I thought I would share this photo of a reference letter I have framed from Boston Deep Sea Fishing dated 1914 for my great grandfather who they had to lay off because of trawler losses during the First World War.
Unfortunately the letter was typed on an old fashioned typewriter and over the years the ink has faded and the typing is almost illegible but I have written the original text at the bottom of the letter.
The text reads
To whom it may concern. September 15 1914
This is to certify that Robert Marshall Brown has been in the service of this company for 21 years.
We have always found him to be sober, honest,industrious and he only seeks outside now owing to the temporary suspension of business owing to the loss of several trawlers and the minefields that have been strewn in the North Sea by the Germans.
We highly recommend him as a trustworthy servant and hope to hear he has obtained suitable employment.
Wishing him every sucess.
Signed
Daniel Walker
Manager.


----------



## tsell (Apr 29, 2008)

Nogginthenog said:


> I thought I would share this photo of a reference letter I have framed from Boston Deep Sea Fishing dated 1914 for my great grandfather who they had to lay off because of trawler losses during the First World War.
> Unfortunately the letter was typed on an old fashioned typewriter and over the years the ink has faded and the typing is almost illegible but I have written the original text at the bottom of the letter.
> The text reads
> To whom it may concern. September 15 1914
> ...


That's a nice memento to have.(Thumb)

Taff


----------



## Nogginthenog (Jan 3, 2018)

Thanks Taff
I just wished the type written ink hadn’t faded so much. I guess I could always find an old typewriter and re type it.
By the way I’m an avid reader of your Bahia Blanca adventures and as much as I enjoy them I’m intrigued to know how it all ended.I guess I’ll just have to wait and see.


----------



## tsell (Apr 29, 2008)

Nogginthenog said:


> Thanks Taff
> I just wished the type written ink hadn’t faded so much. I guess I could always find an old typewriter and re type it.
> By the way I’m an avid reader of your Bahia Blanca adventures and as much as I enjoy them I’m intrigued to know how it all ended.I guess I’ll just have to wait and see.

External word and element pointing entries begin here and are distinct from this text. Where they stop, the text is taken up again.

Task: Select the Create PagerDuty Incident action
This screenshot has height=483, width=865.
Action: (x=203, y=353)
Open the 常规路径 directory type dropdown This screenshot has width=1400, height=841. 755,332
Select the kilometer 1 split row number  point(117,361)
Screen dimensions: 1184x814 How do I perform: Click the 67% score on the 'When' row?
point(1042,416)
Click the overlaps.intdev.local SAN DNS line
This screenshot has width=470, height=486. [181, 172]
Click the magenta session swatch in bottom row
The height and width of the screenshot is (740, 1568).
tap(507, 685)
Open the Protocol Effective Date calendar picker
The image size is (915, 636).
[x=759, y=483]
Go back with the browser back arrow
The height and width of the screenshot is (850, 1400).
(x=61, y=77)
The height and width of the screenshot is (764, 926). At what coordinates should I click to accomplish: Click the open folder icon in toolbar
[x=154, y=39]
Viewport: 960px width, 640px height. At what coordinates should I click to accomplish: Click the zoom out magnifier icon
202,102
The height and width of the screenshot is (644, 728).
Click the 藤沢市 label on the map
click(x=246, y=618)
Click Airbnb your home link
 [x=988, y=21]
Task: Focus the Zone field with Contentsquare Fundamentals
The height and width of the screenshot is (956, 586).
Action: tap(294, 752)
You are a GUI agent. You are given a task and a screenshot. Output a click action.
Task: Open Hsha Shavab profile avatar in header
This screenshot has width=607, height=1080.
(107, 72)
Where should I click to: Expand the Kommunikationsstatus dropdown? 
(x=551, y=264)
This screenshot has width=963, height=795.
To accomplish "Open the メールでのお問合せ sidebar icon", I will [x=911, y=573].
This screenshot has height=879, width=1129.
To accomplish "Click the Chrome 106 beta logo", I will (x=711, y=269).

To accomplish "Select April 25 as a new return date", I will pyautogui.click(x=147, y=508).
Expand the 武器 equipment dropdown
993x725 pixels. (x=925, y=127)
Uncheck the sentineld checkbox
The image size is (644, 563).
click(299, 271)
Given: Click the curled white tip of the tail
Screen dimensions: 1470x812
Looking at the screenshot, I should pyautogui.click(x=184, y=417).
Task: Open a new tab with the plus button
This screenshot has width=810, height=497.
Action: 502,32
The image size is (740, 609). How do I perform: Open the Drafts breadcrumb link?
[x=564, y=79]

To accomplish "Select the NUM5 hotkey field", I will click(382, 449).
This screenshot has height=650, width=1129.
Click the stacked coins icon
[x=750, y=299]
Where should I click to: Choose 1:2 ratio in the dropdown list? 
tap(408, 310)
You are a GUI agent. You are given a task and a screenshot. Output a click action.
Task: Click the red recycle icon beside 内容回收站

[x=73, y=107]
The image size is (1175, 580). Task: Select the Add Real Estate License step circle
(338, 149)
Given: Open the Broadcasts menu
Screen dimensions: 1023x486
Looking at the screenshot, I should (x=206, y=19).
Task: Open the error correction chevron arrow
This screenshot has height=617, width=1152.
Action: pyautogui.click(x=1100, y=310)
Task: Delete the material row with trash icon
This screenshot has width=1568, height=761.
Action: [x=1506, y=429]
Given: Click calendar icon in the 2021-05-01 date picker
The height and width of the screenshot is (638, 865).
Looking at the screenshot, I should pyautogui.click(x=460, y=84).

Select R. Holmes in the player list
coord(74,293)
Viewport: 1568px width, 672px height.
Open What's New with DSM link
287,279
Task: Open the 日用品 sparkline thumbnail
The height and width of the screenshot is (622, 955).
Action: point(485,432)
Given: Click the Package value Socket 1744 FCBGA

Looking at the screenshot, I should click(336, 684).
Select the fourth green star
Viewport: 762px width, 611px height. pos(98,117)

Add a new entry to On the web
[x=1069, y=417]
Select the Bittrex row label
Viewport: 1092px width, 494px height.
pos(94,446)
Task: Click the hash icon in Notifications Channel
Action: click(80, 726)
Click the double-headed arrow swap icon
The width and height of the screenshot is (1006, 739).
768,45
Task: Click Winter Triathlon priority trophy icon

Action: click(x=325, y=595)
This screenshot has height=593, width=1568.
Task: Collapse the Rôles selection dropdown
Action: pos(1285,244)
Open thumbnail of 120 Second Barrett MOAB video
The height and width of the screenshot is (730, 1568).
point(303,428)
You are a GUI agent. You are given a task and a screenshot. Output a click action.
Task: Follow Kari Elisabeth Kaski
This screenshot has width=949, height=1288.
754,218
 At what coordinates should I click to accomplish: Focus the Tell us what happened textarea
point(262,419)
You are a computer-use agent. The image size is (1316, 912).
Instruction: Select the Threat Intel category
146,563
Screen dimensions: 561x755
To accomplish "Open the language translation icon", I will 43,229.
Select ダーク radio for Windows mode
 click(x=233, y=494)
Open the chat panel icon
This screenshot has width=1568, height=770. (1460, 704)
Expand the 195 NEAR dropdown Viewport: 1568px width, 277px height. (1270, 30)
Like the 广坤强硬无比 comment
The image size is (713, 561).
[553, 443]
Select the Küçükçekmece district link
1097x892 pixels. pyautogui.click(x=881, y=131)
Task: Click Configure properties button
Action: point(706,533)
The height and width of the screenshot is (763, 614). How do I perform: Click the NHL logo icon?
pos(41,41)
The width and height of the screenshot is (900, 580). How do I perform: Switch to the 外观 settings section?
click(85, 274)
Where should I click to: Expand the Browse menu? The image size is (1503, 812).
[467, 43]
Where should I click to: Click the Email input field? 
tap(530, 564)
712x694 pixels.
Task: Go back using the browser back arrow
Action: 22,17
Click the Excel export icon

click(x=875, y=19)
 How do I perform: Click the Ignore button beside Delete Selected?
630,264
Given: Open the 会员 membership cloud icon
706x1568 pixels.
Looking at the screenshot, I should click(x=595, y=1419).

Well, I would be inclined to leave it untouched - it is Heritage and you have the words explained below. The fact that the typing of the message has faded, adds authenticity to the do***ent.

As for the story of me and my mates in Bahia Blanca, as you say, you will have to wait to see how it all ended. My brother has even tried to prise it out of me, so I'll tell you what I said to him, "Get Stuffed!!"

Seriously, Nogg, I'm pleased to hear from a reader of the 93 chapters so far and I'm not too far away from posting 94...

All the best,(Thumb)

Taff


----------



## vectiscol (Oct 14, 2006)

Boston Putford are still in business in Lowestoft, and no doubt would be very interested to see the letter. Send them a copy, also Lowestoft Maritime Museum.


----------